Friday, November 1, 2013

In Space No One Can Hear Your Soundtrack






My first view of Gravity was the terrifying trailer that showed the space accident that forms the centerpiece of the movie's action. I wrote to friends that I didn't think I wanted to experience that kind of space terror, akin to my boycott of The Blair Witch Project because I didn't want to be frightened from going out into nature alone. But as the Gravity movie approached, I became excited about its release, clearly a great special effects job of creating a simulation of spacewalking. Anything that touches on the personal and the grandiose in space is up my alley, so I became determined to see this movie, although I get out to movie theaters about 10 times a year lately. I glutted on film when I was younger, so it all evens out I guess.

I discussed scheduling a film screening with a few friends. Should we see it at (former Grauman's) Chinese Theater, recently retrofitted to IMAX? Should we avoid the 3D effect and view it as a 2D movie valued for its content, photography and montage?

(Ira Flato is talking to astronaut Chris Hadfield right now about the movie on the radio in my kitchen...)

It took 2 weeks for me to find a time I could peel away and see Gravity. Jeff Plansker and I went to the Santa Anita mall in Arcadia for a 1:25PM screening of the 2D version. I would have been OK with seeing it in 3D or IMAX but Jeff preferred the 2D version greatly.

There were a million previews, including Ben Stiller's new Walter Mitty movie, which actually looks kind of nice, for Ben Stiller.

Gravity begins with a few statements about space: that there's no sound, for instance. However the soundtrack does a Hitchcock scare-you build into the title graphic and then suddenly goes silent, I think a minor abuse of the sound band and a hint at what was to come. Don't get me wrong, there was some brilliant sound design in Gravity, and it should have been left that way. Adding a musical score, with symphonic elements and over-arching drama and tell-me-when-to-sneeze cues, was a big mistake on this movie. You've got to wonder who signed off (the director) on the soundtrack. It comes very close to ruining a beautiful picture.

The visual effects and scene-making are astounding. The sense of being space-suited and out-of-doors from your spacecraft in the vacuum of space, is fleshed out incredibly well. This is what computers can do now, create a verisimilitude of image down to such small details, that you are fooled into being there. The shots of whirling, wrecked space stations are just unbelievable.
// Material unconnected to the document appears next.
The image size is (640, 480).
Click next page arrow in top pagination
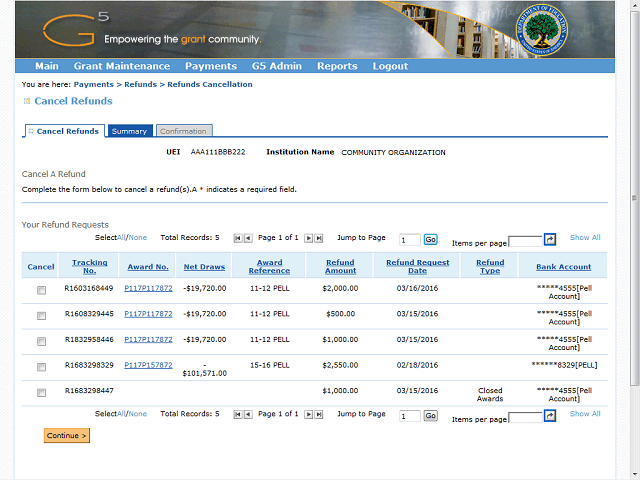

The shots of Sandra Bullock crying are tearfully well-done. I thought of video artist Bill Viola, who spent 10 years filming images through the distorting lens of a drop of water, and Gravity cops his lick and goes another step in one swift minute of film. I also flashed to Man Ray's famous photo (of Lee Miller) with glass beads in her eyelashes. It was loaded film, so to speak.

There's a lot to like about this film. It is so visually realistic. The earth-orbiting footage must be straight NASA video from the space station, paid for by American citizens. Maybe the film ticket should be discounted. Maybe all space movies should be discounted. We live to see this stuff and think big about the universe we live in.

I had another thought while watching the ending shots of space debris raining down into the atmosphere. Gravity is an appropriate homage to the astronauts of space shuttle Columbia, who died coming back into the atmosphere when one or more of their heat shield tiles failed to protect the cabin from the extreme heats of re-entry. The film could be called The Girl Who Fell To Earth. The whole film follows Bullock as she dives from one jetty in space to another, making her way down the ladder from orbit to entry to landfall. It is a timely plea to clean up our earth's clouds of orbiting space junk. Bullock's use of the fire extinguisher is inspired. She does some gorgeous floating in men's underwear.

There is limited dialog in the film, a nice break from the ever-talking movies. Bullock does over-narrate a few scenes, but this could be forgiven as the kind of crazy you might go as you freeze to death in space. And then the soundtrack kicks in, the most grievous error being the Avatar-ish tribal anthem at the end, and we're pushing the same old buttons again. Response 5. Response 7. Rip away the soundtrack and release the film again with just a subtle sound design version. We all deserve that kind of expansive view of space rather than one limited by a series of lazy music choices.